Thanks so much for your support. If you can’t donate, sharing this link would be a great help, too.

Big love,

Devi

Christmas Island

As ever, I am interested in the intersection between poetry and storytelling, how the voice in a poem can leap from the page (or screen) and tell a story of its own.

This story that Nacanieli Seru told me in Nukuloa-i-Gau, Fiji has been haunting me for nearly three months. While I didn’t have the audio recorder on while he told it––it’s not explicitly a water story or a climate change story, either––I think it belongs here.


 

Christmas Island 

They told us to turn our backs. We stood on the beach, all 300 of us from the Fijian Navy Reserves. It was a beautiful, blue day on Christmas Island, the day they tested the British hydrogen bomb.
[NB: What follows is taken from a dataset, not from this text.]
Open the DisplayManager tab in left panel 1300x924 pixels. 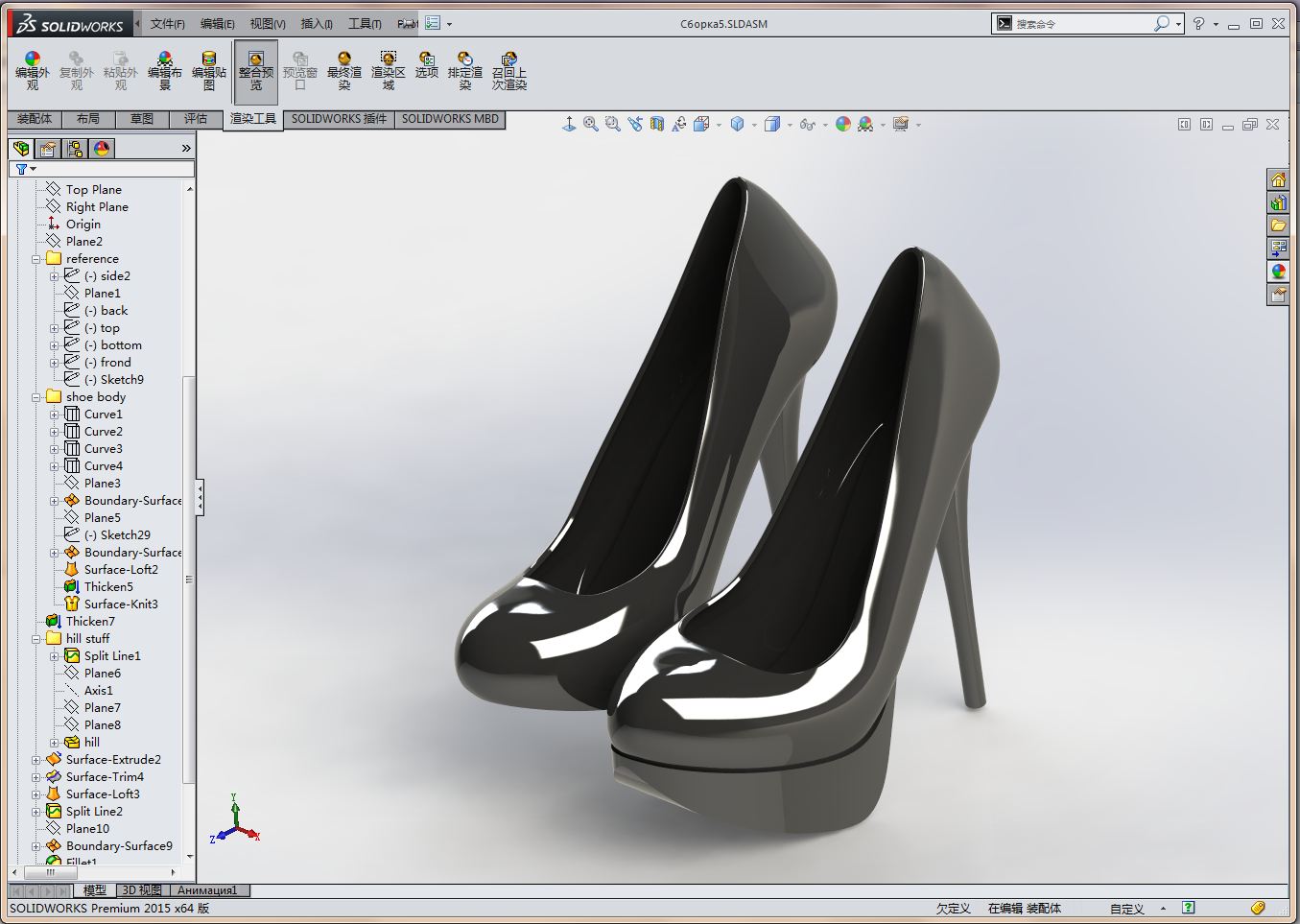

I could feel the heat. The top of the explosion was like ice cream. Billowing fire.

Some of us, when we came back, our hair fell out. Most of us, when we came back, had miscarriages.

I knew something was wrong when albatross fell out of the air, dead. Birds farther away flew into buildings, blind.

My son was born two years later. He was always sick.

Sakiusa Seru died at age forty-nine. In the autopsy they couldn’t find anything wrong.

It’s a thing you wouldn’t wish on any parent, having to bury their child.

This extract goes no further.